Murakami-Wood highlighted a number of trends in
this information war. Data warehousing, in which intelligence agencies attempt to
fix uncontainable flows to take a picture of them. We shouldn’t over-exaggerate
this, it almost never works properly, but there are drives by private innovators.
Web Censorship, used to prevent certain types of communication, is reframed for
use in western liberal democratic countries, look to the control of social
media in the Arab spring and London
riots, leaving a thin line between lawful access and censorship. Data flows, ‘national
security’ is misleading in an environment of international flows and
information sharing arrangements between intelligence agencies, as well as
campaigns around intellectual property.

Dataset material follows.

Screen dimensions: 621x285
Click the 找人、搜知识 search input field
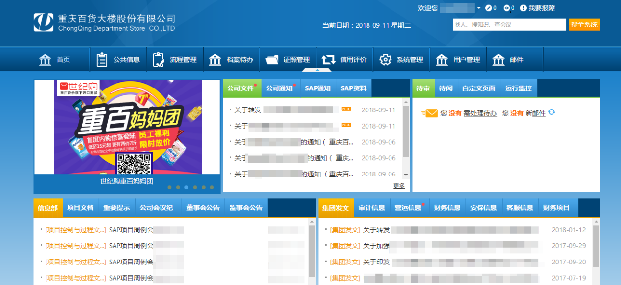(509, 24)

He also identified fears of an ‘open
source insurgency’. The Hacker Fight-back: wikileaks places transparency and
accountability in the same field as surveillance and control, with the need to
focus on what benefits us. There is possibility for a massive kickback. This
includes pirate parties where information is the primary reason for their
politics, not an addendum, as well as groups like anonymous and Lulzsec, where
previously anti-political hackers become anti-state and anti-corporate. This
can all be rebadged as ‘cyber terrorism’, but is also the beginning of a
politics of communication – the security environment serves to crystallise
debate. Murakami-Wood believes we are starting to move beyond the era of 9/11
being all that matters.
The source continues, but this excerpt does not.